Effect of a monoclonal antibody to angiotensin II on hemodynamic responses to noradrenergic stimulation in pithed rats.

A specific angiotensin II monoclonal antibody, KAA8, was used to examine the interaction between sympathetic function and angiotensin II in pithed rats. KAA8, at 5 or 50 mg/kg i.v., did not alter the mean blood pressure, cardiac output, total peripheral resistance, or heart rate responses to sympathetic neural stimulation (0.25-4.0 Hz) or to norepinephrine (0.3-3 micrograms/kg i.v.) but blocked significantly the hemodynamic responses to angiotensin II (0.03-1.0 microgram/kg i.v.) and to angiotensin III (0.3-10 micrograms/kg i.v.). KAA8 treatment also reduced the plasma immunoreactive angiotensin II from 2,880 +/- 475 pg/ml to an undetectable level. In contrast, captopril (5 mg/kg i.v.) and saralasin (10 or 50 micrograms/kg/min i.v.) inhibited the mean blood pressure and total peripheral resistance responses, but not the cardiac output and heart rate responses, to sympathetic neural stimulation and to norepinephrine.

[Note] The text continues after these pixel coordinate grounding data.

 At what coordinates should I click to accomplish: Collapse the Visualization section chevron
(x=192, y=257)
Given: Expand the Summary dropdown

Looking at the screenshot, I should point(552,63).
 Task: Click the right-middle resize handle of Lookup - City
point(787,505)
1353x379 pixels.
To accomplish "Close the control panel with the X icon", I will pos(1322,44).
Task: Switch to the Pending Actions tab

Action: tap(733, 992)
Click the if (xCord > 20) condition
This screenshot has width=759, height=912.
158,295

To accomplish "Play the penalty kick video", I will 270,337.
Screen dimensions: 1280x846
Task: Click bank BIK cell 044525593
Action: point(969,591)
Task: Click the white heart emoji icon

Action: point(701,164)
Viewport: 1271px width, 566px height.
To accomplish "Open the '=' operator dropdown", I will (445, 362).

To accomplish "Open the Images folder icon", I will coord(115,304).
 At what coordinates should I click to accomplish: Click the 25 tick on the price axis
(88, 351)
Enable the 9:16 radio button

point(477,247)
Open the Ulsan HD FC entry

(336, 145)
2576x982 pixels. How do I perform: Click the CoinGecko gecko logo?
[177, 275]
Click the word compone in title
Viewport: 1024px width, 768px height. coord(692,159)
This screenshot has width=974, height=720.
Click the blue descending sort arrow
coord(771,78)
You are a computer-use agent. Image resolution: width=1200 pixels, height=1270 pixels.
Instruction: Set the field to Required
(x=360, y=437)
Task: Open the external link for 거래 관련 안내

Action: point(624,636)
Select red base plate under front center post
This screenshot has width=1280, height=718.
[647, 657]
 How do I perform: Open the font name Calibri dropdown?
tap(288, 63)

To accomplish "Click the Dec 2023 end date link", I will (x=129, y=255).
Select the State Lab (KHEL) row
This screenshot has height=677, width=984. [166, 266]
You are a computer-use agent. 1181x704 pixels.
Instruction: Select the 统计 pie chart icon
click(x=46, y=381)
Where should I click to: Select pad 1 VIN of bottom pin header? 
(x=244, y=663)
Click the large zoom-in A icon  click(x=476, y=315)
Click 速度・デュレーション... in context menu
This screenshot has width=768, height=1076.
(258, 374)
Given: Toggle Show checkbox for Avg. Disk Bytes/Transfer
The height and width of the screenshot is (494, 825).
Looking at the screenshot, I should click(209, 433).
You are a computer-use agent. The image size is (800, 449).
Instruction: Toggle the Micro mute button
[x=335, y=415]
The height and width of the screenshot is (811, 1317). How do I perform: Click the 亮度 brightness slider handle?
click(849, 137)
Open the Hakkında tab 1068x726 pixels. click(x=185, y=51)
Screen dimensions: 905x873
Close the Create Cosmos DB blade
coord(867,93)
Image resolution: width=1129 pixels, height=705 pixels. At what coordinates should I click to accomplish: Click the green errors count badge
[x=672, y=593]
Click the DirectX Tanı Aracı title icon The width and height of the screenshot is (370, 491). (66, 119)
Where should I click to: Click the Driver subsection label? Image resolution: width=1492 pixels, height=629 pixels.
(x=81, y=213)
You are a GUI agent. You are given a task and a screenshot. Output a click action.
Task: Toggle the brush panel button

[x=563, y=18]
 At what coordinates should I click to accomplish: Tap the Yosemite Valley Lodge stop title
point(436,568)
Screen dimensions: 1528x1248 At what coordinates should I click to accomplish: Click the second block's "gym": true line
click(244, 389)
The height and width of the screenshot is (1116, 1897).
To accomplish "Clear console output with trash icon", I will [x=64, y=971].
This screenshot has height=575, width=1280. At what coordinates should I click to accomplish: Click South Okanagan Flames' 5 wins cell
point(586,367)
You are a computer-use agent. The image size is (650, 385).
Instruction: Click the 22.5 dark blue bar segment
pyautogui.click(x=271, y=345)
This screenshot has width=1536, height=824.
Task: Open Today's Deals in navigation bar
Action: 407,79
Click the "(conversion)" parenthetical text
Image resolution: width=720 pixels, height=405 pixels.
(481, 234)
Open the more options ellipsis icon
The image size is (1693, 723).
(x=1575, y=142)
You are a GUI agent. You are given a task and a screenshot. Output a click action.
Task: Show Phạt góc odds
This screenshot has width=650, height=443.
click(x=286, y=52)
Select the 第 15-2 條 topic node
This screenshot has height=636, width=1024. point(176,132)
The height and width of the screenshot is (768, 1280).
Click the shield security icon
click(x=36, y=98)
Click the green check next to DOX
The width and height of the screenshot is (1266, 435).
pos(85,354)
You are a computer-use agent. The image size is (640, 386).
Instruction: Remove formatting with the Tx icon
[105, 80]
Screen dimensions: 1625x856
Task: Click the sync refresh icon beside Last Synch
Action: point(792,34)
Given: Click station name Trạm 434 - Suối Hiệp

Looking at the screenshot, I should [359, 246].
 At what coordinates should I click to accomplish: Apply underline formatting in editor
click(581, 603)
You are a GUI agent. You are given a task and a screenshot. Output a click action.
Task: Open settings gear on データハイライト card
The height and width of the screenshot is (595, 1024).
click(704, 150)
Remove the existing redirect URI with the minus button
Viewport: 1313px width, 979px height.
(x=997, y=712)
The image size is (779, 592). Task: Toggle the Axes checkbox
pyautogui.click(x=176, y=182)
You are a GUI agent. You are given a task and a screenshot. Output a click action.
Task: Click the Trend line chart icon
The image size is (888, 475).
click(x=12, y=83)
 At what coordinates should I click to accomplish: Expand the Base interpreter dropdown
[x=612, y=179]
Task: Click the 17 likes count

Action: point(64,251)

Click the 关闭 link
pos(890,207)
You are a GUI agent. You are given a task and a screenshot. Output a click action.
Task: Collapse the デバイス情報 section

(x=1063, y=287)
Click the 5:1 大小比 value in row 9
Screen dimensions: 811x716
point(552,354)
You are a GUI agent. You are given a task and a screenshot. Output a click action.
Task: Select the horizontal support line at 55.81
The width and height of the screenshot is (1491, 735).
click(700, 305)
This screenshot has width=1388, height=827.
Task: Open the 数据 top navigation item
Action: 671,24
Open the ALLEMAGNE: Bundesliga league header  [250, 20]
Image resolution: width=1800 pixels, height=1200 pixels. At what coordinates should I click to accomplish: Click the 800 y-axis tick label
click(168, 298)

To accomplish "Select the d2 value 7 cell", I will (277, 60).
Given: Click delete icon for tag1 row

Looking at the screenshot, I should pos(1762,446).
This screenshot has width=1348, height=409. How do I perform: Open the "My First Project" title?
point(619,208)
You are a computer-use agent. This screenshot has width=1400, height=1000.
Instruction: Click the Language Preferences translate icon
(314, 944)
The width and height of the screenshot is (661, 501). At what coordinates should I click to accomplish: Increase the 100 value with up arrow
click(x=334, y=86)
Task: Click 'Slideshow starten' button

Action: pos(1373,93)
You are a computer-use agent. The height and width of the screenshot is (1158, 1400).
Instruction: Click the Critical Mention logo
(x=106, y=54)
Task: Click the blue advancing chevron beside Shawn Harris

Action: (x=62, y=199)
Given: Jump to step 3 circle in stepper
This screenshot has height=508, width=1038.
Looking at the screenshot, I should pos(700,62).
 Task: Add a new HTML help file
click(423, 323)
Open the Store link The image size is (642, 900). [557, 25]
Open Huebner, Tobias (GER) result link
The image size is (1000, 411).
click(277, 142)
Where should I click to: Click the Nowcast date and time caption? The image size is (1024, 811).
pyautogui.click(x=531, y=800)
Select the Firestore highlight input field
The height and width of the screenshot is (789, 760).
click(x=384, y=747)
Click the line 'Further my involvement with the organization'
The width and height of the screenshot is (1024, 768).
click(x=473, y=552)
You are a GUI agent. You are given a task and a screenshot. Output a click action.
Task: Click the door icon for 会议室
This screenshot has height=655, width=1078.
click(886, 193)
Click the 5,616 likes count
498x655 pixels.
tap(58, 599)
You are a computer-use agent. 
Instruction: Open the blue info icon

These results, which confirm previous findings by Kaufman and Vollmer (Kaufman LJ, Vollmer RR: Endogenous angiotensin II facilitates sympathetically mediated hemodynamic responses in pithed rats. J Pharmacol Exp Ther 1985;235:128-134), demonstrate that angiotensin II selectively potentiates the sympathetic vascular function in the pithed rat. However, our results suggest that circulating angiotensin II does not appear to interact with the sympathetic vascular function. It is speculated that in the pithed rat the sympathetic vascular response is enhanced by vascular-formed angiotensin II.